Bezahlt wird aktuell der Mindestlohn von 9,60 Euro, belastbarere Mitarbeiterinnen und Mitarbeiter erhalten etwas mehr. "Uns ist bewusst, dass das eigentlich zu wenig ist", sagt Roswitha Kugelmann. Gleichzeitig macht ihr die Vorstellung, der Mindestlohn steige auf 12 Euro - wie ihn die wahrscheinliche neue Bundesregierung schon 2022 einführen will - Sorgen. Setzt sich diese Forderung durch, kämen auf das Sozialkaufhaus monatliche Mehrkosten von mindestens 20.000 Euro zu. Finanziert wird Contact aber ausschließlich über Warenspenden und Verkaufserlöse. "Diese Steigerung wäre für uns nur finanzierbar, wenn wir die Preise erhöhen oder Personal entlassen", so Kugelmann. Beides sei für ein Sozialkaufhaus keine Option. Wie sie das Dilemma lösen will, weiß sie noch nicht. Noch plant sie mit der bereits von der Mindestlohnkommission festgelegten Anhebung in 2022 auf 9,82 Euro im ersten und dann auf 10,45 Euro im zweiten Halbjahr.
Mindestlohn steigert aus Sicht der Augsburger DGB-Chefin die Kaufkraft
Dass die Anhebung des Mindestlohns auf 12 Euro unumgänglich ist, steht dagegen für Silke Klos-Pöllinger, DGB-Chefin in Augsburg, fest. "Der Mindestlohn würde es endlich ermöglichen, dass Vollzeitbeschäftigte in einem reichen Land wie Deutschland von ihrem Gehalt auch leben können", sagt sie. Um ein Rentenniveau oberhalb der Grundsicherung zu erreichen, wären sogar 12,63 Euro nötig. In einer Stadt wie Augsburg, mit bekanntlich geringer Kaufkraft, würde die Erhöhung des Mindestlohns daher einen deutlichen Gewinn bedeuten. Auch eine aktuelle Studie der Hans-Böckler-Stiftung zum Thema stütze diese These. "Außerdem hat der Mindestlohn auch etwas mit Würde und Wertschätzung zu tun", so die Augsburger DGB-Chefin.
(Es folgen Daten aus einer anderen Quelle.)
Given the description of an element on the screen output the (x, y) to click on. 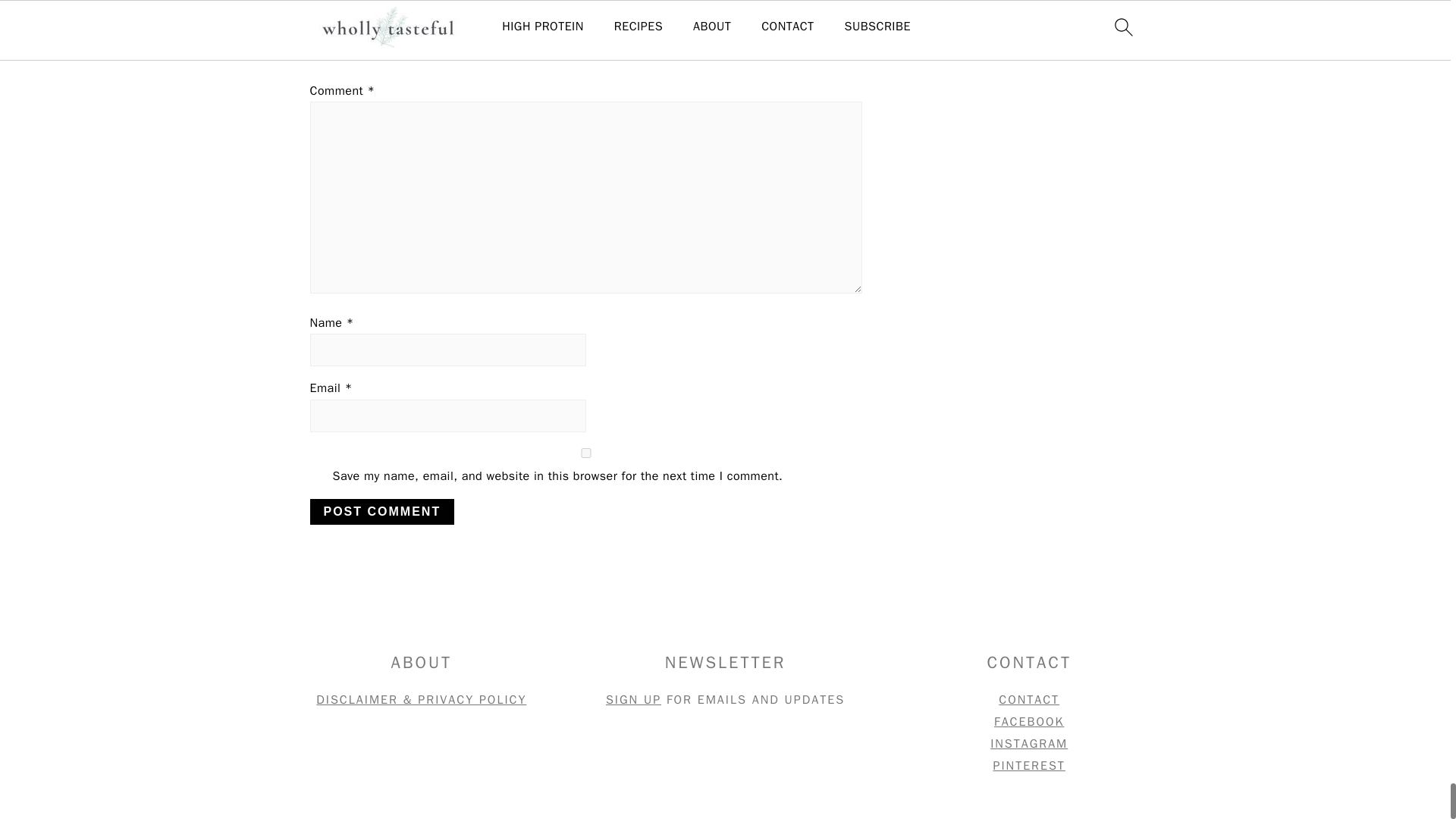
Post Comment (381, 511)
yes (584, 452)
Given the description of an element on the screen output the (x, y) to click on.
Besonders profitieren würden aus ihrer Sicht Branchen, in denen vorwiegend Frauen arbeiten, die Logistik, der Einzelhandel oder die Gastronomie.
Doch wie das Beispiel des Sozialkaufhauses zeigt, gibt es aufseiten der Arbeitgeber durchaus Skepsis. Jochen Deiring, Chef des Schwäbischen Hotel- und Gaststättenverbands, treibt die Vorstellung von einem Mindestlohn in dieser Höhe die Sorgenfalten auf die Stirn. Stellvertretend für die Branche sagt Deiring: "Wenn eine ungelernte Küchenhilfe 12 Euro Mindestlohn erhält, muss eine Fachkraft deutlich mehr bekommen. Das bedeutet, die Anhebung des Mindestlohns setzt sich nach oben fort und die Lohnkosten für die Gastronomen steigen deutlich an." Schon jetzt müssten die Gastronomen die Lohnkosten gut im Blick behalten. Teils machen sie 40 Prozent oder gar noch mehr des Umsatzes aus. Steigen sie, hätte dies zwangsläufig auch Auswirkungen auf die Preise. "Irgendwann müsste ein Schnitzel dann beispielsweise 20 Euro kosten." Dann bestehe jedoch die Gefahr, dass - insbesondere auch auf dem Land - der Gast dies nicht mehr bezahlen kann oder will. Die mögliche Folge: Die Gäste bleiben aus und die Gaststätte muss schließen. Statt Mindestlohn gebe es dann Arbeitslosengeld.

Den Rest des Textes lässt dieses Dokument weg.